"Gerbaud, le chocolat qui rend beau." Ce slogan vous dit quelque chose ? C'est celui du chocolatier bruxellois Laurent Gerbaud. "C'est parti d'une blague avec des copains il y a 25 ou 30 ans. Vu la qualité des produits qu'on utilise, on peut se permettre de jouer sur la communication", explique-t-il, un sourire aux lèvres.

La qualité de ses produits, des fèves de cacao exclusives de Madagascar, du Pérou et d’Equateur, c'est notamment ce qui a poussé le guide jaune à désigner Laurent Gerbaud chocolatier de l'année pour Bruxelles. "C'est super chouette, après l'ouverture de ma deuxième boutique, je ne reçois que des bonnes nouvelles en ce moment ! C'est une fierté, surtout vu la période que nous traversons et ça récompense vingt ans de travail avec mon équipe et des super matières premières."

Au départ, ce sont pourtant des études d'histoire qu'il poursuit à l'ULB. "Je suivais des cours de chocolaterie le soir au Ceria, à Anderlecht mais c'était pour m'amuser, il n'y avait aucun but professionnel." Petit à petit, le travail du chocolat se transforme en véritable hobby puis Laurent Gerbaud se lance en tant qu'indépendant avant de créer sa société. "Ca a été un processus très lent, je n'ai jamais cherché à ouvrir plein de boutiques ou à faire de l'export à gogo."

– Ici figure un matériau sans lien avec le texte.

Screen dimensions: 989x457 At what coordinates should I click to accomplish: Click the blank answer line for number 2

"J'ai l'impression de revivre ce qu'on a vécu au moment des attentats"

Dans la galerie Ravenstein, son magasin fonctionne bien, jusqu'à ce que le Covid-19 pousse la Belgique au confinement. "Ca a été très dur car tous nos stocks pour Pâques étaient faits. Toute l'équipe a été mise en chômage technique." Heureusement, le chocolatier collabore avec Home Gourmet, la plateforme de vente en ligne de produits artisanaux belges. "J'ai toujours valorisé l'expérience en boutique, le fait de pouvoir aussi manger avec les yeux mais Home Gourmet, ça reste du local." 

Samedi dernier, le chocolatier bruxellois a ouvert une seconde boutique à Uccle, 1253 chaussée de Waterloo. Toujours pas de volonté de grande expansion derrière ce projet, mais bien les conséquences de la crise sanitaire.

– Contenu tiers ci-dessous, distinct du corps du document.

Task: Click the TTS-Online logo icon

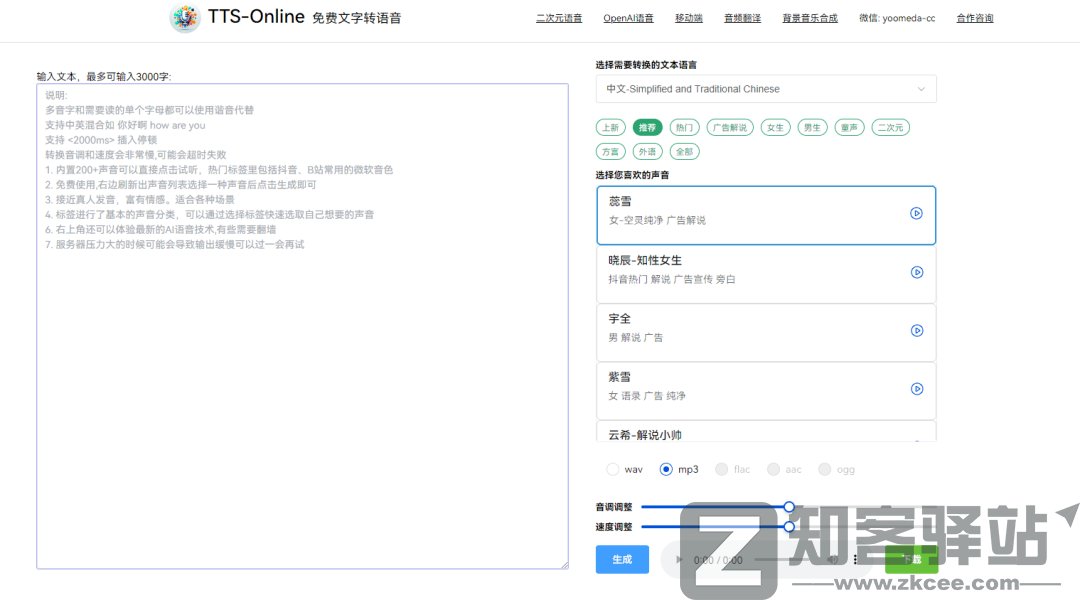Action: 184,17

"Je n'aurai jamais pensé sortir de la galerie Ravenstein mais on a quasi plus de touristes et la clientèle locale a quasiment disparu. Le centre-ville est complètement déserté, j'ai l'impression de revivre ce qu'on a vécu au moment des attentats, déplore Laurent Gerbaud. C'est dommage parce qu'en 2019, on a super bien travaillé. C'est d'ailleurs grâce aux bénéfices de 2019 que j'ai eu assez de ressources pour ouvrir cette nouvelle enseigne."

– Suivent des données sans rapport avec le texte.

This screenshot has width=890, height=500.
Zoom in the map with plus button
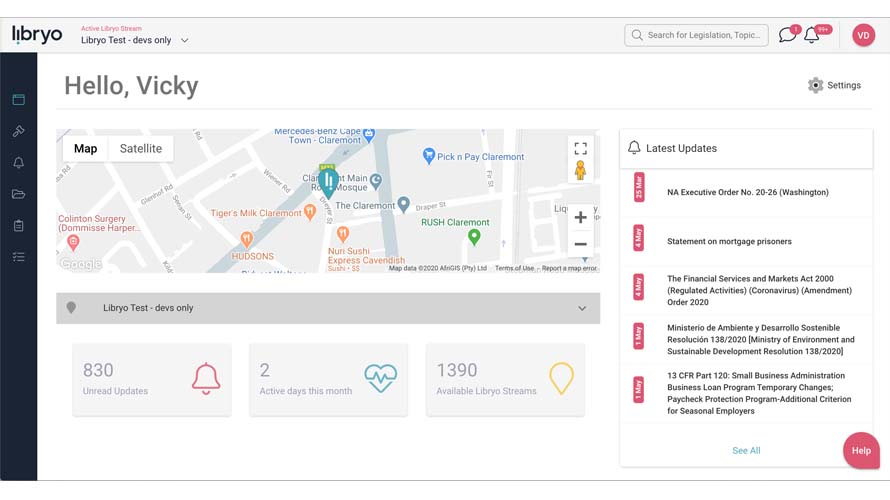pyautogui.click(x=580, y=218)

Situé à Vivier d’Oie, le magasin est ouvert tous les jours sauf le lundi. "L'ouverture s'est super bien passée, les clients étaient très gentils et j'en ai retrouvé certains qui fréquente le marche de Boitsfort, où j'ai un stand." Avec ce titre de meilleur chocolatier, de nouveaux clients ne devraient pas tarder à arriver.